» EXERCISE OBJECTIVE
Could you copy out the items word for word, from the line containing "Locate an element" through the end of the items, leaving the pictures out?

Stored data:
───

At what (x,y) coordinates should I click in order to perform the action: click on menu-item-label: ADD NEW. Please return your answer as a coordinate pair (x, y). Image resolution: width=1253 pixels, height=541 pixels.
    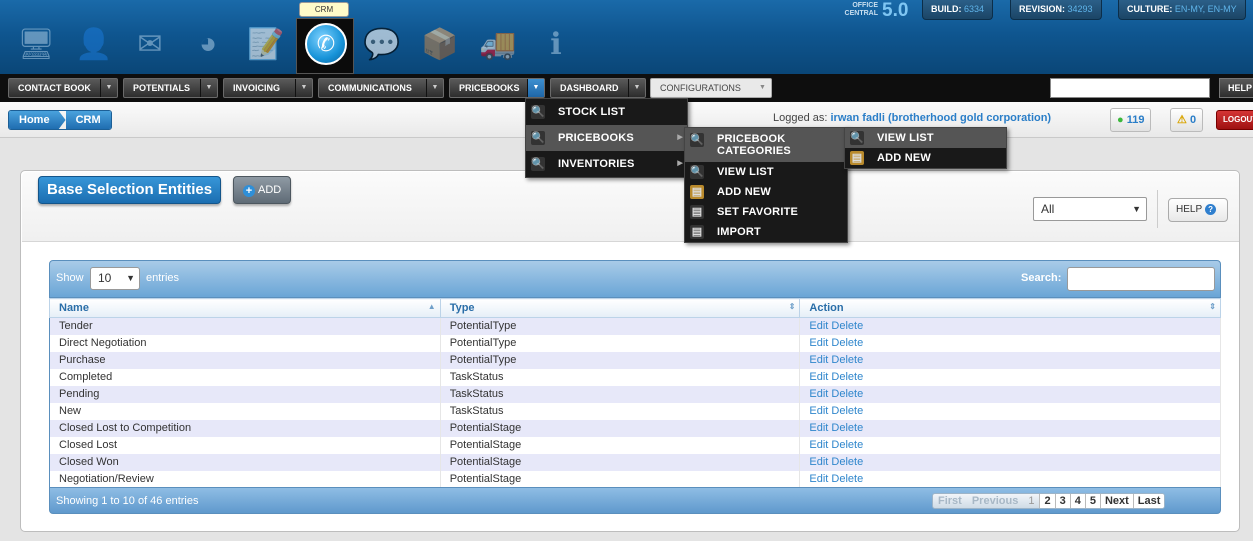
    Looking at the image, I should click on (904, 158).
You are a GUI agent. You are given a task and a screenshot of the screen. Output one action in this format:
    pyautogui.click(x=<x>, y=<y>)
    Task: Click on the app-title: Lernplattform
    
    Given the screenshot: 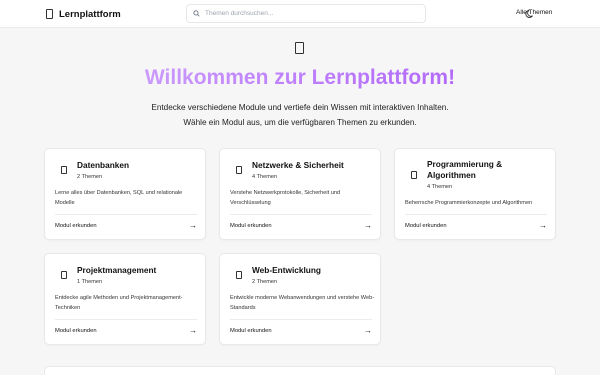 What is the action you would take?
    pyautogui.click(x=90, y=14)
    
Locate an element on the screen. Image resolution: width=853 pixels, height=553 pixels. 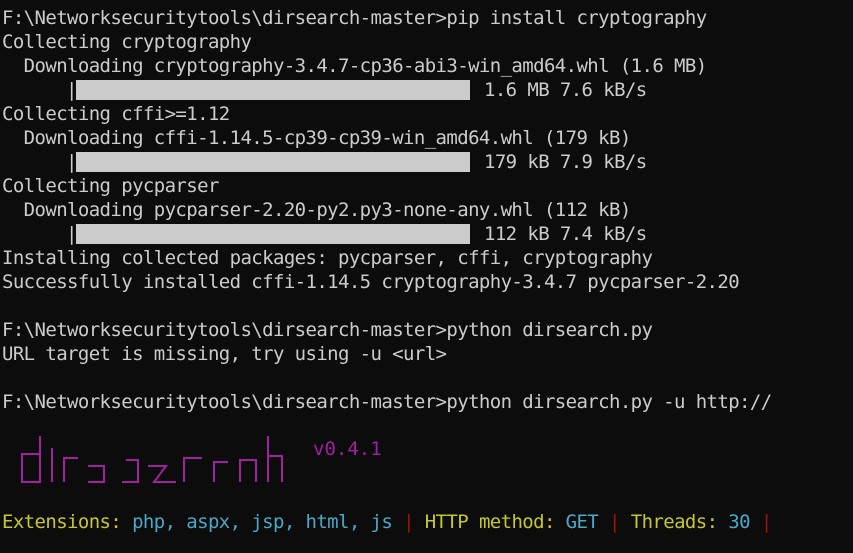
progress-text: 1.6 MB 7.6 kB/s is located at coordinates (566, 90).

───

» SOLUTION TO THE PROBLEM
Locate an element on the screen. Image resolution: width=853 pixels, height=553 pixels. 
progress-text: 1.6 MB 7.6 kB/s is located at coordinates (566, 90).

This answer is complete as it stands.